Hey Greg, I was talking to you a while back and you told me, "That's the beauty of it the music is really the people." Music is the people. Why else would people love music so much? And if the people making the music are interesting and creative and real, so too is their music. If the people are empty and money-driven, well, so too is their music (even if they get away with fooling folk for awhile).
Well, Greg, you know as well as I do that the people behind Deerhoof are interesting and creative and real so, needless to say, your music is the same. You like to downplay your band's unique talents, saying all bands are unique and, always made up of different people, how can any band not be? Point taken. But, Greg, c'mon, Deerhoof really don't sound like anything I've ever heard, ever. The majority of bands out there are not "unique" enough to get me to say that. And even if you won't fess up to it, I have a hunch you write most of Deerhoof's songs so all that weird wacked-out timing and those bizarro coo-coo-coos are an invitation inside your head, and how busy it must be in there.

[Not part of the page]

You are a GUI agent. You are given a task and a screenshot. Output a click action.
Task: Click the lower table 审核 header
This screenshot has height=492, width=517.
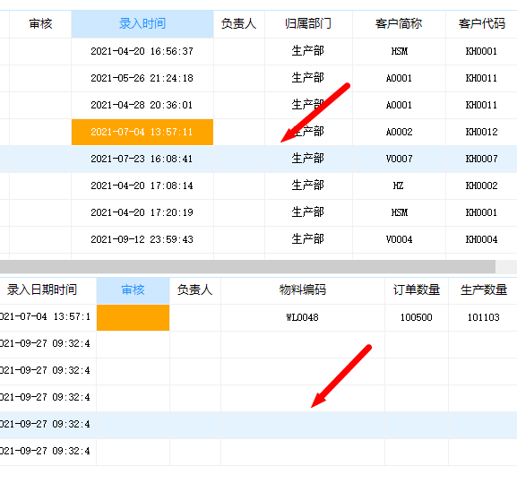(x=134, y=290)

Don't get me wrong. You couldn't do it without your mates. Your drumming is amazing of course. Certainly Satomi Matsuzaki's vocals are key, and guitarists John Dieterich and Chris Cohen play a big role too. I mean I'm certainly not giving you full credit. It's just that if music is the people, Deerhoof is you. And you sound like a very interesting kinda guy. I bet you're even more interesting in person. Everyone should meet you face-to-face, but if they just can't get around to it, they should download Deerhoof's live album Bibidi Babidi Boo, 'cause man is it good. Deerhoof have put out some great studio recordings but, when it comes down to it, they're a live band; they're meant for the stage. They're not afraid to be human and to let their human-ness dictate the direction of their sounds. Their songs are not going to sound the same as when they were first written or recorded; they're not even going to sound like they did at last night's gig.
People change, moods change, the passing of time changes everything. And Deerhoof won't try to stay controlled in the storm; they'll blow with it, reinterpreting their own songs again and again. It's an experience to behold. It sounds all over the place and lacking any kind of structure. And, at the same time, it sounds perfected and in order and exactly as it should. It's a wonderful mixture that you want so badly to wrap your arms around and squeeze and love. But it's all so free-spirited and loose, you can't have it, and that only makes you want it more; nothing more human than that. Greg, you're so good at playing hard to get, we can't get enough of you.